## EXTRAIT DE PAGE
+++

De Melville, il a déjà souvent été question avant le texte que Dominique Fernandez écrit en 1993 pour le programme de l’Opéra de Nancy à l’occasion de la représentation de Billy Budd (opéra de Benjamin Britten, avec un livret de E. M. Forster). Dans l’analyse qu’il a faite de cette oeuvre romanesque (et de son prolongement lyrique) en 1989 dans Le Rapt de Ganymède, il a démontré déjà quelle place, selon lui, occupait Melville dans le monde des écrivains homosexuels :

‘Enfin, dans le troisième cercle, on trouve les écrivains si profondément refoulés qu’ils se soumettent à une censure inconsciente. Au lieu de travestir ou de dissimuler, comme Proust ou Balzac, l’homosexualité de leurs personnages, ils l’expriment par des voies si indirectes que le lecteur peut s’y tromper de bonne foi. Le beau marin, dans Billy Budd, ce récit dense et parfait de Melville, excite, comme nous l’avons vu, la haine du maître d’armes : le matelot finit par tuer son persécuteur, et lui-même, condamné à être pendu au grand mât du navire, meurt sans un mot. On peut lire cette histoire comme une parabole de l’innocent qui prend sur lui les fautes de l’humanité et expie le crime des autres ; sans doute Melville n’a-t-il pas voulu écrire autre chose qu’une version moderne et laïque de la passion du Christ. Mais il n’est pas moins vrai que son texte nous raconte à son insu une seconde histoire en filigrane sous la première : la tragédie du maître d’armes qui, offensé dans le sentiment de son honneur viril par la tendresse du beau marin non seulement se refuse à s’avouer cet amour, mais voue une haine implacable à celui qui lui a fait douter d’être pleinement un « homme ».
Le thème de la fraternité virile, qui parcourt le roman nord-américain [...], est un thème homosexuel qui s’ignore.

+++

## TRAVAIL DEMANDÉ
Répondez en vous appuyant sur l'extrait consacré à Melville.
1. Pour le programme de quel opéra Dominique Fernandez écrit-il son texte de 1993 ?
2. À quoi le matelot de Billy Budd est-il condamné après avoir tué son persécuteur ?
3. Comment le thème de la fraternité virile dans le roman nord-américain est-il qualifié ?

+++

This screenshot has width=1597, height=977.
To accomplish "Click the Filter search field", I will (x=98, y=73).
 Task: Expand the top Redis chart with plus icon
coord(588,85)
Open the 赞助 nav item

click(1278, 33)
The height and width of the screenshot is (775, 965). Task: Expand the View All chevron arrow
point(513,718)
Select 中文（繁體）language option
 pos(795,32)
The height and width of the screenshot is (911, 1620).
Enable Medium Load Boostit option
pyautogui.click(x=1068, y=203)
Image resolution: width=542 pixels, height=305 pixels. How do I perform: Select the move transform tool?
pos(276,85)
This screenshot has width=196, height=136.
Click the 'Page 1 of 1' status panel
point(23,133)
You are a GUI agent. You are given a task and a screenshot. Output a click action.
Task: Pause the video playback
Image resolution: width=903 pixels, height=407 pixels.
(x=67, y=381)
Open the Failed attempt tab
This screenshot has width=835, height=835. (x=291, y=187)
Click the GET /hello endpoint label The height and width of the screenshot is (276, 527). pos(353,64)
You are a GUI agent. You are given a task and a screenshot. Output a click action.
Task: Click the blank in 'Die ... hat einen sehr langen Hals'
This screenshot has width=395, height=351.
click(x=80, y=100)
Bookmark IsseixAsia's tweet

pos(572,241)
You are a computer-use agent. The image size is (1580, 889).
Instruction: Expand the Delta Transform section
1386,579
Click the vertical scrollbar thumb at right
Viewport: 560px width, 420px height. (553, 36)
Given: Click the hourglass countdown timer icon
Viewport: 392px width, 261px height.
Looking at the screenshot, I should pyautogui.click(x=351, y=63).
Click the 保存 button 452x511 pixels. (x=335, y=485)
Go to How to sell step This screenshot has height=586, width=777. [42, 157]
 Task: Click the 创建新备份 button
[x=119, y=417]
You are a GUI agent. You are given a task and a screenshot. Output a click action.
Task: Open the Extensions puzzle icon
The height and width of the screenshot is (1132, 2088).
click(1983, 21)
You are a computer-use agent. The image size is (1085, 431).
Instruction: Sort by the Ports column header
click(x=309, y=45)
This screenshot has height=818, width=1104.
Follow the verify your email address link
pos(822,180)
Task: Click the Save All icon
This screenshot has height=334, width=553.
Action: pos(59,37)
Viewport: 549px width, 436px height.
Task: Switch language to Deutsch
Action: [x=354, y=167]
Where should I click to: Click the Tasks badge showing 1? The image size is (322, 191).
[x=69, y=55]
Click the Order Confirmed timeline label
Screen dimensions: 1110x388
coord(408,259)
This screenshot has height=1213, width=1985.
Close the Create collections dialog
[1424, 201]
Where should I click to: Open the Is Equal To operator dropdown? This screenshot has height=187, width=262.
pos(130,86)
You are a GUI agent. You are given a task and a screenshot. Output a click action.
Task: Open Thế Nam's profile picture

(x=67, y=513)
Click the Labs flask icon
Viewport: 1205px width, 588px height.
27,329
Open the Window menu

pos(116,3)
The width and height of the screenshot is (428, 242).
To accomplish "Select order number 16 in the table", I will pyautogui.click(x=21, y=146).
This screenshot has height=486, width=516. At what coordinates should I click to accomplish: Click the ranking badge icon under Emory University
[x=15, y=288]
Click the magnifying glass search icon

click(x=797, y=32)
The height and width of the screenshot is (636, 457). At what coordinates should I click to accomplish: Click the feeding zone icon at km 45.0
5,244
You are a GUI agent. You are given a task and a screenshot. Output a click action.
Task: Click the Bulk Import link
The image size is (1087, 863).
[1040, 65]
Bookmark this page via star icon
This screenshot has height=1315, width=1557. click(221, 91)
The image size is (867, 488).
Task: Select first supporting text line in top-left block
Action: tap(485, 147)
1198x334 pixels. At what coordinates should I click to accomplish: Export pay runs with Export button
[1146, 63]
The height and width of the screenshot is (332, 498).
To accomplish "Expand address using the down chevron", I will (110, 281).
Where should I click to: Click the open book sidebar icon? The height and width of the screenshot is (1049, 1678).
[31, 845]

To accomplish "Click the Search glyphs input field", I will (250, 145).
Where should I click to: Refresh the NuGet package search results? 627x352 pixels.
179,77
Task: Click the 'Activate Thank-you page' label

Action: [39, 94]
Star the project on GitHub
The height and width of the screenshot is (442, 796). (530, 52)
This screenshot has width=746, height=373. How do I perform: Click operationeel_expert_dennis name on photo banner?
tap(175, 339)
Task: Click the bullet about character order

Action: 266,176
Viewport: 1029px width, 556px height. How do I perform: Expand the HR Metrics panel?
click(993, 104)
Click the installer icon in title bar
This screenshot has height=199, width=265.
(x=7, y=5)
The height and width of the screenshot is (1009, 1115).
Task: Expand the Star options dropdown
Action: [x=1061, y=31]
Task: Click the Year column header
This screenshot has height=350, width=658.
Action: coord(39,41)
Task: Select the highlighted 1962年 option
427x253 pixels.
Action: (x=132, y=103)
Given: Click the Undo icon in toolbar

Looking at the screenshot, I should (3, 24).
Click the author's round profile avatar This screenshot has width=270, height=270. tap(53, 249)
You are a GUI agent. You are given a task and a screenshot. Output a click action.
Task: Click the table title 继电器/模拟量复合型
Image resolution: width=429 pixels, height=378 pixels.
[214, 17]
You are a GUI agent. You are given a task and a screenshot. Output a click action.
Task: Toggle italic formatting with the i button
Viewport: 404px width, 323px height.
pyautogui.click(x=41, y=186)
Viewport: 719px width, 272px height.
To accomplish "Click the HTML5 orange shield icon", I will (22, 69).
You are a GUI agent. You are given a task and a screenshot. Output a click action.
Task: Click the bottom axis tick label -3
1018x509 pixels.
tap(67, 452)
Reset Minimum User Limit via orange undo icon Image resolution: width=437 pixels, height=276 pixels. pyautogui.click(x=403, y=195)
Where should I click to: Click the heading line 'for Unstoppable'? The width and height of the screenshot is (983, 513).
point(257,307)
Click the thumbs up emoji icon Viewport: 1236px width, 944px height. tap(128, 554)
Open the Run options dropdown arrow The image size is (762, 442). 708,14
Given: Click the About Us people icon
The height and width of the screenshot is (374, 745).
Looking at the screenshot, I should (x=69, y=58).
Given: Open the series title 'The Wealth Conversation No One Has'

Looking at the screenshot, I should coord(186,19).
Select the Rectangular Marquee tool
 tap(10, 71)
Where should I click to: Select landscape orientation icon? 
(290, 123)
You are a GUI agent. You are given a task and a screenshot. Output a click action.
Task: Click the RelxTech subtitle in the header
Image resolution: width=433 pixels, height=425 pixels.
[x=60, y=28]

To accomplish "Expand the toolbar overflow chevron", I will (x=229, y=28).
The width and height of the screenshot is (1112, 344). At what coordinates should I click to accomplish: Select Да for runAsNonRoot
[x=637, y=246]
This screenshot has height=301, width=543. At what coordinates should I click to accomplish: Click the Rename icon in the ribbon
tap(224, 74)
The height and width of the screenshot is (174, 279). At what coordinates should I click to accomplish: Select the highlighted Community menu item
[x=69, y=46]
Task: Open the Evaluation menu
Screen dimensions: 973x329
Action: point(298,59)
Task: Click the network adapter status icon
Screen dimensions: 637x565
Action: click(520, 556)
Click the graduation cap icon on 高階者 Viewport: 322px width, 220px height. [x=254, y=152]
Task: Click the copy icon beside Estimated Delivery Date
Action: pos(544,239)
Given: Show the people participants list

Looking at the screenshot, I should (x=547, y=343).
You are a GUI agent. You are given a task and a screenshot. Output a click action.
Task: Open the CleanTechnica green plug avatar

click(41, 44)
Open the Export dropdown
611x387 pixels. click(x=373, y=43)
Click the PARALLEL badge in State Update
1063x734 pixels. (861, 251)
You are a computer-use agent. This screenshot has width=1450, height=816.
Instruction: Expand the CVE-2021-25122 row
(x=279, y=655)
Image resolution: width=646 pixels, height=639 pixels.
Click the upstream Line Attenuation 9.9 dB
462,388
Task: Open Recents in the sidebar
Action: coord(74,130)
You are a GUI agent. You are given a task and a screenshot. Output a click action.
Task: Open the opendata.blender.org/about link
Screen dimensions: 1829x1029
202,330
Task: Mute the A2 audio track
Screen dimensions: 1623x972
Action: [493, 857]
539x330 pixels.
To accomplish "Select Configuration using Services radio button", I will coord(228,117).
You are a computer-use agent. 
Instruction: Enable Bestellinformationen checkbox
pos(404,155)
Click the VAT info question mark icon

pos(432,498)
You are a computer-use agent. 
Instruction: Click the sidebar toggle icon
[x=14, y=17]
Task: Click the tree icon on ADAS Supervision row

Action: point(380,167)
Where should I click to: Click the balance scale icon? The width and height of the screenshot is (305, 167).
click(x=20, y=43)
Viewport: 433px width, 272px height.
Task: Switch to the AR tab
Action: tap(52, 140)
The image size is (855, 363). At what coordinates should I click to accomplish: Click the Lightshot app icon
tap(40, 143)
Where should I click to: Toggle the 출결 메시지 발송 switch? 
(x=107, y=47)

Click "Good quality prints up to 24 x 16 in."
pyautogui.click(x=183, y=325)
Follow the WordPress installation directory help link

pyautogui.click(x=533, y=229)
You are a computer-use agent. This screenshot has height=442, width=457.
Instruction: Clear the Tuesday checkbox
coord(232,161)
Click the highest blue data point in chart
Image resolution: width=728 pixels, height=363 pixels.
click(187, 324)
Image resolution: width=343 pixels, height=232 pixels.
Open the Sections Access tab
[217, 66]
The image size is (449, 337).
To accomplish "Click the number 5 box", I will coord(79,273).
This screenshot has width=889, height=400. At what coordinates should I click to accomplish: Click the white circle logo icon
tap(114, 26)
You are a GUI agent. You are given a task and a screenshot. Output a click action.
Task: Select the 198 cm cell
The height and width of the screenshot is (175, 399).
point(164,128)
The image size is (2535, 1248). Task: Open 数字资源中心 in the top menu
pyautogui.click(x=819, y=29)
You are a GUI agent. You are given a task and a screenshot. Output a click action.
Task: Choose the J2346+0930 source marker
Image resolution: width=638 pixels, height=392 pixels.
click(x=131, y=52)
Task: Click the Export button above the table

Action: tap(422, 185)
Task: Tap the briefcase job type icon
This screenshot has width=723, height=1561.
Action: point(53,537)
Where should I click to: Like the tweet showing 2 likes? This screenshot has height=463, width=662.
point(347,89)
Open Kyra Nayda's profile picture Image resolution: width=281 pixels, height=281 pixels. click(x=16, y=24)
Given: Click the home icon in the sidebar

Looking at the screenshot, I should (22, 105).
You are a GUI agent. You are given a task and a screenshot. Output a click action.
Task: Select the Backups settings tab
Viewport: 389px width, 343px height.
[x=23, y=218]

+++

## CORRIGÉ
1. Celui de l'Opéra de Nancy, à l'occasion de la représentation de Billy Budd.
2. À être pendu au grand mât du navire ; il meurt sans un mot.
3. Comme un thème homosexuel qui s'ignore.